⟨
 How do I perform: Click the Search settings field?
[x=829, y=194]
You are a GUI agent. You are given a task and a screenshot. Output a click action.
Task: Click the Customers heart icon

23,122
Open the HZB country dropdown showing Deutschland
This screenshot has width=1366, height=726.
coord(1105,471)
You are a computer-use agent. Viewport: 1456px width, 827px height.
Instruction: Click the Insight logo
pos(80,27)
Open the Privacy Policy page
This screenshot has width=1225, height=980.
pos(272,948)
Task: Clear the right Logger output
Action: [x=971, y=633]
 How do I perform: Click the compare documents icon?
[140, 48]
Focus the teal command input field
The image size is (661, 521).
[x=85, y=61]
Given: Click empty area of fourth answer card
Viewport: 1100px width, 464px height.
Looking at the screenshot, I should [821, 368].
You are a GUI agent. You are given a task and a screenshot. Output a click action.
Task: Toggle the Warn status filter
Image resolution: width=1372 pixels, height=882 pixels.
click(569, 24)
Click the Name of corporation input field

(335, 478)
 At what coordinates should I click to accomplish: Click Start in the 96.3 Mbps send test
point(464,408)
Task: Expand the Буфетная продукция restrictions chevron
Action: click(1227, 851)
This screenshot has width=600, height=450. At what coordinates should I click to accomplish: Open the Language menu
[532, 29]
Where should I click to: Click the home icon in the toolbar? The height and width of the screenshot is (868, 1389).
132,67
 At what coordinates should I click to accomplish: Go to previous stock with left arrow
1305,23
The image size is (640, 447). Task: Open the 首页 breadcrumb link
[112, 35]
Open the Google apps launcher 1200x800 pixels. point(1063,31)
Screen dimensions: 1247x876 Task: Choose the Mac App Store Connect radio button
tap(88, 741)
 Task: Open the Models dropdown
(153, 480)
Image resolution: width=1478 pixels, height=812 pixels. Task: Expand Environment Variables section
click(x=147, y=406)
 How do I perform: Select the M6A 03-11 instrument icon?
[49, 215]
⟩
> **Goal of the exercise**
How many lines in the records above contain the string "icon"? Reply with the number alone.

> **Output below**
4